__REQUIREMENT__.
Find each line of the data below that contains the word "Identify", and copy every such line in full.

__EXERCISE INPUTS__.
□ □ □ □ □

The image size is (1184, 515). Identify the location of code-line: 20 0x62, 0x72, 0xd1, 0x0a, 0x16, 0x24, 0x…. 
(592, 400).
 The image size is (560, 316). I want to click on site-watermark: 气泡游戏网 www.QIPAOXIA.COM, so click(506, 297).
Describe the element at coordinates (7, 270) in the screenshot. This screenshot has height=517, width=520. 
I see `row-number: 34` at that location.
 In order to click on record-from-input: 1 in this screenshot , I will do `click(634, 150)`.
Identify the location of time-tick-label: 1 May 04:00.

□ □ □ □ □

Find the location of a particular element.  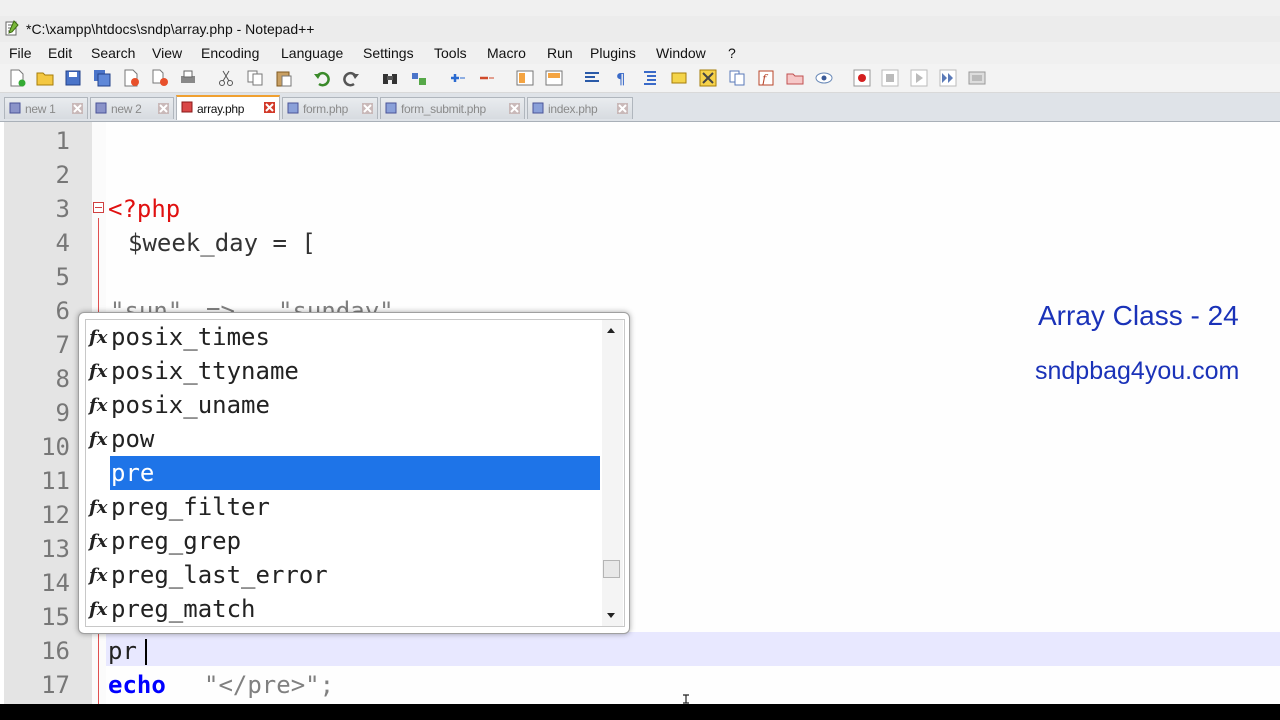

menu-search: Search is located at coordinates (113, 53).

□ □ □ □ □

__EXERCISE RESULT__.
The image size is (1184, 515). Identify the location of code-line: 20 0x62, 0x72, 0xd1, 0x0a, 0x16, 0x24, 0x…. 
Identify the location of time-tick-label: 1 May 04:00.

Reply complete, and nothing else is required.